Vliw Architecture
Superscalar architecture was designed to develop the speed of the scalar processor. But it has been realized that it is not easy to execute as we discussed previous. Following are some troubles faced in the superscalar architecture:
- It is required that additional hardware must be provided for hardware parallelism such as decoder, instruction registers, and arithmetic units, etc.
- Scheduling of instructions dynamically to decrease the pipeline delays and to keep all processing units busy is very complex.
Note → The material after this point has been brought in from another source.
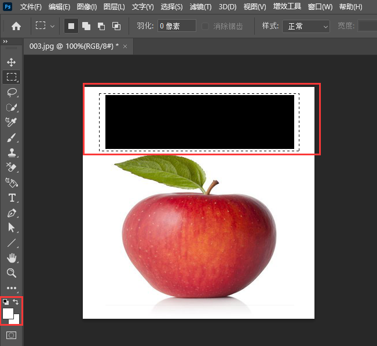Click the swap foreground/background colors arrow
The width and height of the screenshot is (377, 346).
[x=16, y=302]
Another way to improve the speed of the processor is to develop a sequence of instructions having no dependency and may need different resources, therefore avoiding resource conflicts. The idea is to join these independent instructions in a compact long word incorporating a lot of operations to be implemented simultaneously. That is why; this architecture is known as very long instruction word (VLIW) architecture. In fact, long instruction words take the opcodes of dissimilar instructions, which are dispatched to dissimilar functional units of the processor. In this way, all the operations to be implemented simultaneously by the functional units are synchronized in a VLIW instruction. The size of the VLIW instruction word can be in 100 of bits. VLIW instructions must be formed by compacting small instruction words of conventional program. The job of compaction in VLIW is complete by a compiler. The processor must have the sufficient resources to implement all the operations in VLIW word simultaneously.
For example, one VLIW instruction word is compacted to have store /load operation, floating point multiply, floating point addition, one branch, and one integer arithmetic as shown in Figure.
VLIW instruction word
A VLIW processor to support the above instruction word must have the functional components as shown in Figure given below. All the functions units have been incorporated according to the VLIW instruction word. All the elements in the processor share one common large register file.
VLIW Processor
Parallelism in data movement and instructions should be totally specified at compile time. But scheduling of branch instructions at compile time is very complicated. To handle branch instructions, trace scheduling is adopted. Trace scheduling is based on the prediction of branch decisions with a few reliability at compile time. The prediction is based on some heuristics, hints given by the programmer or using profiles of some earlier program implementations.